Farmy Army volunteers have found elderly people stuck in shocking conditions:
John Hartnell of Federated Farmers says there are homes with up to a foot of silt inside, but the elderly occupants are too afraid to leave and seek help.
“There are people really struggling, they don’t have enough food, water’s a problem and there’s cases where people have been too scared to come out of their properties and it’s taken a degree of coaxing to get them to come out and let us come in to help them.”
Mr Hartnell says many have no power, running water or sanitation services. The farmer volunteers have lifted carpets and dried out homes as best they can.
When natural disaster strikes we expect government – local and central – to react and help. But we can not rely on that help when we need it if they don’t know of our plight or they have higher priorities.
In the first instance we must help ourselves, our families, our neighbours and communities.
Modern life has made that more difficult – people are more mobile, families are scattered, neighbours keep to themselves.
In spite of that there are many heart warming stories from Christchurch of people helping people, neighbours looking after neighbours, strangers caring for others in need.
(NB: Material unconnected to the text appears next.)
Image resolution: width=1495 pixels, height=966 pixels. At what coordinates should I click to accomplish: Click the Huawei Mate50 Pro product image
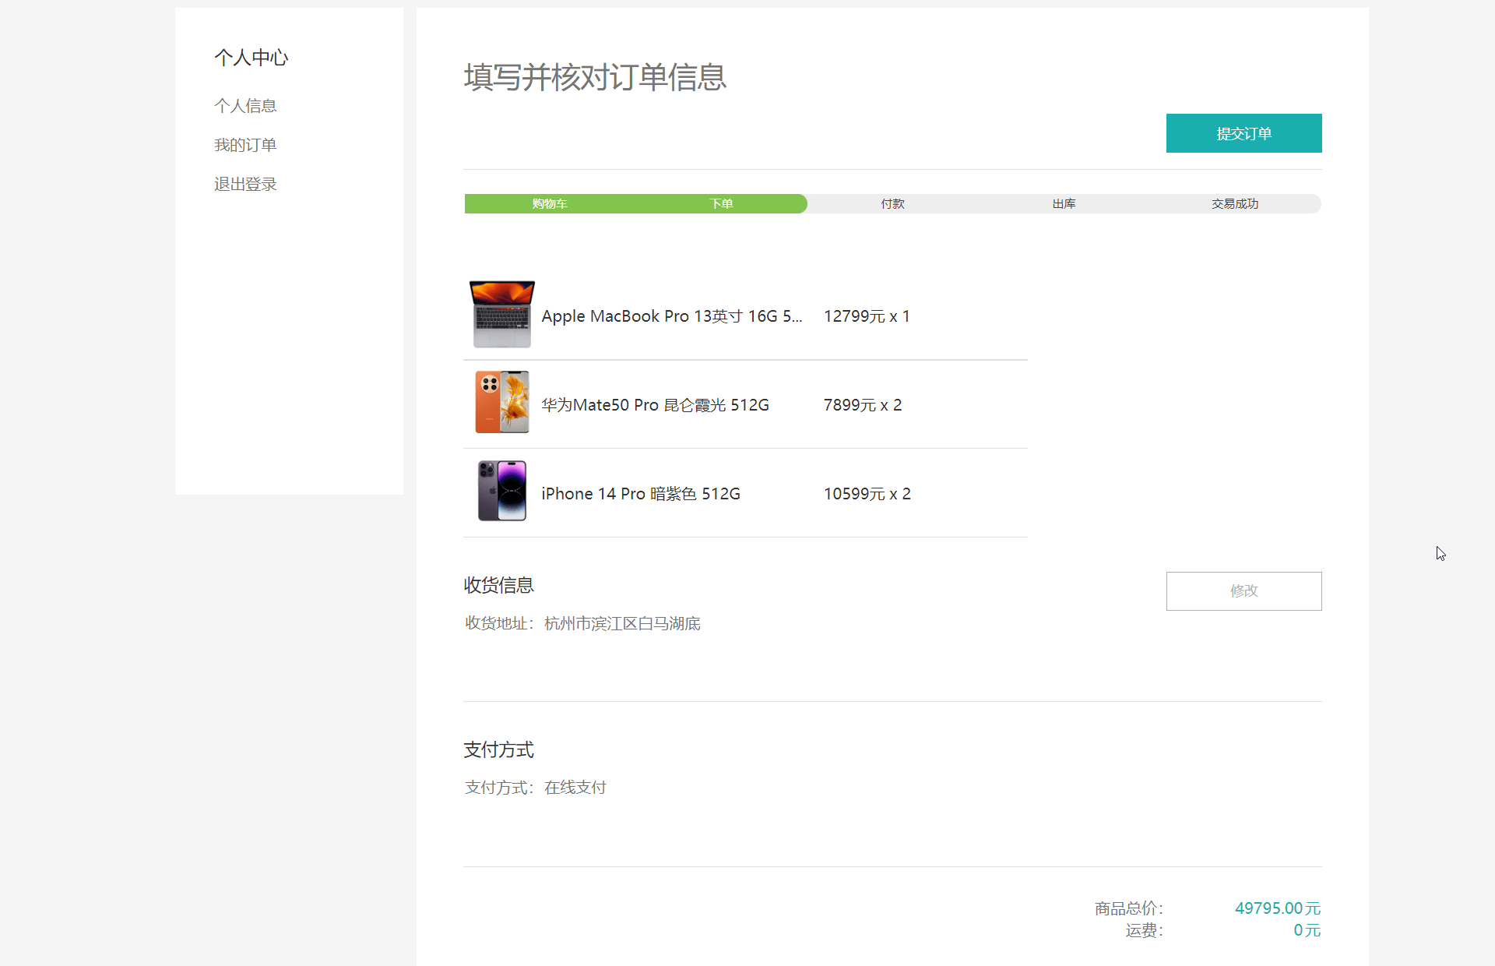(502, 403)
Sadly sometimes, as in the cases the Farmy Army and other volunteers have found, not everyone who needed that support received it.
That isn’t in the first instance a failure of government, central or local, or of civil defence. It’s a failure of community and fortunately it happened to only a minority.
It will be no comfort to those who were in need and neglected that they were among a small number of people who had no-one close by to care for or about them.
But Christchurch its people and the thousands of volunteers from outside can be proud that they helped, supported and comforted so many.
The community which failed a few made a huge difference to many others.